Listed records:
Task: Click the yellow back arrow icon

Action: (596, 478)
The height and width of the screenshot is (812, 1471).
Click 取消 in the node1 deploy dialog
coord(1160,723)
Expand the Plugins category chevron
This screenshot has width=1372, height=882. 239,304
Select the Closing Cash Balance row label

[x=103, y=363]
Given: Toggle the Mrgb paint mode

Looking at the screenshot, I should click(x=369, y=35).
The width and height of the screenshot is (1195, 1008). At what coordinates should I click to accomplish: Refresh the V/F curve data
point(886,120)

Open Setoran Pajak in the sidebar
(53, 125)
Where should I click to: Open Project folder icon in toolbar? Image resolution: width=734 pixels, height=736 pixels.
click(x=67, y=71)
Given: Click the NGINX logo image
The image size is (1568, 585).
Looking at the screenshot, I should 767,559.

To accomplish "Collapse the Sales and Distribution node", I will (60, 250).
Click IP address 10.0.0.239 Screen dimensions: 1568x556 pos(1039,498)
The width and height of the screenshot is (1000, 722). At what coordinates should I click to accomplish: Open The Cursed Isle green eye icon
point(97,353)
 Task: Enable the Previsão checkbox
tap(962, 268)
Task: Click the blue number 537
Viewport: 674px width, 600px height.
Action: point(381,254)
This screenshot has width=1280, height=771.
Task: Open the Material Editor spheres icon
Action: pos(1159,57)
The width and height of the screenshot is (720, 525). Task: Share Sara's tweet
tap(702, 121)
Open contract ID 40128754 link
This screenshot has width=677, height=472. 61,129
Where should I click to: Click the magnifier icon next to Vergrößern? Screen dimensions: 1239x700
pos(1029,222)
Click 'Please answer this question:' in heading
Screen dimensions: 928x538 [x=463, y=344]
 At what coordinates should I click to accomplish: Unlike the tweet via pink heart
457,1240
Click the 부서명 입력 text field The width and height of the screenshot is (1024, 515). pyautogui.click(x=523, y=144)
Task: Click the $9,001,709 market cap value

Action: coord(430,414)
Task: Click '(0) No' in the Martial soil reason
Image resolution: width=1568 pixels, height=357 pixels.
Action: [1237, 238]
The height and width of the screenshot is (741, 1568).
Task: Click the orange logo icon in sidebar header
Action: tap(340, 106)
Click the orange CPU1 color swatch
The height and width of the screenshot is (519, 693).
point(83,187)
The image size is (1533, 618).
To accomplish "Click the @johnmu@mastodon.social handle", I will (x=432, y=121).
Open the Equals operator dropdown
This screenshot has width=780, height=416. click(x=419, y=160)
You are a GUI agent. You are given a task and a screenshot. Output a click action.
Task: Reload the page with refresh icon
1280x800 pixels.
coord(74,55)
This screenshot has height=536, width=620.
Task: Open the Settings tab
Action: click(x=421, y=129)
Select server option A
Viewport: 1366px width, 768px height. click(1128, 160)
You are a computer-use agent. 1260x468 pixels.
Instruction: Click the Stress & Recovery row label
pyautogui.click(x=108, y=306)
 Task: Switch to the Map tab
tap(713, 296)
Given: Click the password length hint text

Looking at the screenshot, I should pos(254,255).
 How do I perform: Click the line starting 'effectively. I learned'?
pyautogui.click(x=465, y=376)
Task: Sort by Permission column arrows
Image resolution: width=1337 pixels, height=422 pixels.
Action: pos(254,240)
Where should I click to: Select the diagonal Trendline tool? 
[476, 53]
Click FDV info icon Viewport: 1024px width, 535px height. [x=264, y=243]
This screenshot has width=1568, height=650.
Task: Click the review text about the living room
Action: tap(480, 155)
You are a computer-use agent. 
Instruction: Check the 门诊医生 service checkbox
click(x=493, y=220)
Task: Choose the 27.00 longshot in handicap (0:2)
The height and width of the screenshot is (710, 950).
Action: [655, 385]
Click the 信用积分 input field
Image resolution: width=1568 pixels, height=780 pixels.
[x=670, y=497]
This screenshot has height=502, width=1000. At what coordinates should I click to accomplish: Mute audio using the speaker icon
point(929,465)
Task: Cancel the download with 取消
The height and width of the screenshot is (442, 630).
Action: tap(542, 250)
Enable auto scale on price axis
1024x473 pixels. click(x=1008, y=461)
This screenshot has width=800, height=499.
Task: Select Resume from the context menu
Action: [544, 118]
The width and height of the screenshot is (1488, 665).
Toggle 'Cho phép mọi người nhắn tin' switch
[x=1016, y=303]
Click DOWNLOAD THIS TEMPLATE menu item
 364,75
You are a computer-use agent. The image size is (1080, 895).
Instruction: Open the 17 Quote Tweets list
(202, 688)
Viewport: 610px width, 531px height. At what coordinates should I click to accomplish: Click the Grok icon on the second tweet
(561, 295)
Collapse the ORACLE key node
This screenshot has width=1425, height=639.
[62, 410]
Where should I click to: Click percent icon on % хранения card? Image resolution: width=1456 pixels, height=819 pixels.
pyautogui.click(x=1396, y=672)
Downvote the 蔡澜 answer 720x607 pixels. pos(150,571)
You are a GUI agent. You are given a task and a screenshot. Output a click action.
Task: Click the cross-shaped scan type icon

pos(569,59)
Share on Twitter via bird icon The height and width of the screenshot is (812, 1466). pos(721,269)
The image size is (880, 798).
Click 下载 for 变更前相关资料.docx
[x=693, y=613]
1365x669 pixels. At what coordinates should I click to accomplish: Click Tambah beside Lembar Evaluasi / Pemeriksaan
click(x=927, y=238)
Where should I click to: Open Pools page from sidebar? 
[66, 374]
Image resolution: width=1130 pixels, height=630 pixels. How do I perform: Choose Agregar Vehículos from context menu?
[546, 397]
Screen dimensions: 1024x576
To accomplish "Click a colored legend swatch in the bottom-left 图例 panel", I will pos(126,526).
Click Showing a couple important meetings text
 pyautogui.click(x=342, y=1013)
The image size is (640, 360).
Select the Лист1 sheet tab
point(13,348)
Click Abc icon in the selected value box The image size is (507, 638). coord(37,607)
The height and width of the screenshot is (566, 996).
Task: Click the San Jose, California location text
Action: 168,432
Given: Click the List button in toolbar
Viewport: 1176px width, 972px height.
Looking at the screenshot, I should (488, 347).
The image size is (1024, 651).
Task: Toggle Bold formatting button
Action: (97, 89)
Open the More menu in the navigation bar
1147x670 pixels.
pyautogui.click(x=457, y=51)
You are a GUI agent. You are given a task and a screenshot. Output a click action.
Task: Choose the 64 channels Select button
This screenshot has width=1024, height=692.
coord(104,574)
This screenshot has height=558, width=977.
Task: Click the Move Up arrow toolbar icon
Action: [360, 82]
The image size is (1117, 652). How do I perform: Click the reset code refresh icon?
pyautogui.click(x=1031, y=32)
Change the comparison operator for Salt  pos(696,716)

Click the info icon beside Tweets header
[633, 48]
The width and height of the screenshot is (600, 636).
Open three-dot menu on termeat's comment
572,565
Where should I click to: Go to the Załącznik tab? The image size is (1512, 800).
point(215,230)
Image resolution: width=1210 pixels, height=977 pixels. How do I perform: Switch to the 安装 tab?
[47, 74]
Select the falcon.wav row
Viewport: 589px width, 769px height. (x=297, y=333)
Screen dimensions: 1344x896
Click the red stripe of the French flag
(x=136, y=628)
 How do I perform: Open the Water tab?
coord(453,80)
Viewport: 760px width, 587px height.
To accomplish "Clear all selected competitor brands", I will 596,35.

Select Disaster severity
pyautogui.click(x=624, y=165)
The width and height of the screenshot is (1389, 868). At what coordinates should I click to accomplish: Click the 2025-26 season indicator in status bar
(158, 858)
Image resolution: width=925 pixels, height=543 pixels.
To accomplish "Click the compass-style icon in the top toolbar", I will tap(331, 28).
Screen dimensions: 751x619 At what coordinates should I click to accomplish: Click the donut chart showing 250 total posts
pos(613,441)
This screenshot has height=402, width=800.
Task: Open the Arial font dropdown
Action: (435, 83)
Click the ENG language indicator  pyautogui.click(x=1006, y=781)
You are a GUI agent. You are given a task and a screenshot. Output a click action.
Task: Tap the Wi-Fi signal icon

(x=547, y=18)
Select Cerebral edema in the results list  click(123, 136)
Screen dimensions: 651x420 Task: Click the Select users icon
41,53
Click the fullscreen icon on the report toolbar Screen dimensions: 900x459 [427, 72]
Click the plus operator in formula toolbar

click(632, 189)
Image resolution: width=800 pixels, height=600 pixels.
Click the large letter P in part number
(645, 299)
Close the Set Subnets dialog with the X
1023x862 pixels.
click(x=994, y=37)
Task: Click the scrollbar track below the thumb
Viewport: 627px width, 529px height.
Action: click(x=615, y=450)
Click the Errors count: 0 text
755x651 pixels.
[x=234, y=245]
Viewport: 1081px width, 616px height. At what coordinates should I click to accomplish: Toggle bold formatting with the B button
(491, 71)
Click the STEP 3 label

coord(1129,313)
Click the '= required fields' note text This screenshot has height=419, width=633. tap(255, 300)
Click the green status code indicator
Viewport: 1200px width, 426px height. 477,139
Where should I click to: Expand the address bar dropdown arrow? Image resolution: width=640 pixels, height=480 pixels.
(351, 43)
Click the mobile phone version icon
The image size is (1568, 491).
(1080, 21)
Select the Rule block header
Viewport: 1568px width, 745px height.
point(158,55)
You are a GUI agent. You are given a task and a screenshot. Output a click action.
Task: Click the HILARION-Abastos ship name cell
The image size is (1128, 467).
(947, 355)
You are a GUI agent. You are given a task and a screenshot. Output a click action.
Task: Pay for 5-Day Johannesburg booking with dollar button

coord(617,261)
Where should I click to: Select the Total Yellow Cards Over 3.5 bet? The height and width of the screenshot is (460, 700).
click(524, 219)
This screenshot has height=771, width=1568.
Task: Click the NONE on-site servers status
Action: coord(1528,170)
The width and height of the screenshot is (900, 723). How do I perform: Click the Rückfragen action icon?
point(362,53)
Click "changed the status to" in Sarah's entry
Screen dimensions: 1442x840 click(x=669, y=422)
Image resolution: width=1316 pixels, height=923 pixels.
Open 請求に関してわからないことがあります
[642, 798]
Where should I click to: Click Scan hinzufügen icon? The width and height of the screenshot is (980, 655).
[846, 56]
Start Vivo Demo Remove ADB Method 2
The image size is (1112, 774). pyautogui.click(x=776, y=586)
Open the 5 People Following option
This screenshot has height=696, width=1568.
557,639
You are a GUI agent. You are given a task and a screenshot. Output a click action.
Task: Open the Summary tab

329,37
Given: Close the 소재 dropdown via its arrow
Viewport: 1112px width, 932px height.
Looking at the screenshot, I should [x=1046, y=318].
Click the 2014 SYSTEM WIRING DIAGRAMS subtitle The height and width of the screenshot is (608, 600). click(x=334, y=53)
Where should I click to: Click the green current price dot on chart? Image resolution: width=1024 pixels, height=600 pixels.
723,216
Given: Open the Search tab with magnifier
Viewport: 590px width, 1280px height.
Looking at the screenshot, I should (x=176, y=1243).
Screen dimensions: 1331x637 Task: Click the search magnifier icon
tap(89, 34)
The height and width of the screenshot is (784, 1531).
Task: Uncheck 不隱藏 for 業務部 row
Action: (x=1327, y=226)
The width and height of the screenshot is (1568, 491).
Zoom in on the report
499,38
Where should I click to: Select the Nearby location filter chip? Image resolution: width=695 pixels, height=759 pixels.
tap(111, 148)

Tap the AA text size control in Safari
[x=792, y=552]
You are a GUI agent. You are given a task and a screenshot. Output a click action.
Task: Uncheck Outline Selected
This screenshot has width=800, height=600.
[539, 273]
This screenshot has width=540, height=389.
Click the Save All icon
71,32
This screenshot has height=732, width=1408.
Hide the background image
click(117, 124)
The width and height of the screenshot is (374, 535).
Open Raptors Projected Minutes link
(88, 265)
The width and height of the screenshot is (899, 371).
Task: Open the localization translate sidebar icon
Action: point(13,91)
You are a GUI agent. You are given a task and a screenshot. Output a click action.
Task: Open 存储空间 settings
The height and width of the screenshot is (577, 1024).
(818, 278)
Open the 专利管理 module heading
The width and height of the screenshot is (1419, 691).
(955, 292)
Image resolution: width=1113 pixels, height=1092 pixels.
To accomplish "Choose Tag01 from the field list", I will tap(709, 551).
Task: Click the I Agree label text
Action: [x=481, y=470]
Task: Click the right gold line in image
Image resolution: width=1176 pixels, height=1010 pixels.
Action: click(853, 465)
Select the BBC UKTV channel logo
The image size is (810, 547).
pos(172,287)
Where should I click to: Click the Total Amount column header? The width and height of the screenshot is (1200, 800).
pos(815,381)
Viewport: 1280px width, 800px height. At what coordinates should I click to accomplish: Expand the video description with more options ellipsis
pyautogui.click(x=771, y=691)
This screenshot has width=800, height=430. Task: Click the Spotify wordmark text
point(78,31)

Exercise requirements:
Once you have located every line with the word "swatch" in the material above, list those lines.

Solution:
Click the orange CPU1 color swatch
To accomplish "Click a colored legend swatch in the bottom-left 图例 panel", I will pos(126,526).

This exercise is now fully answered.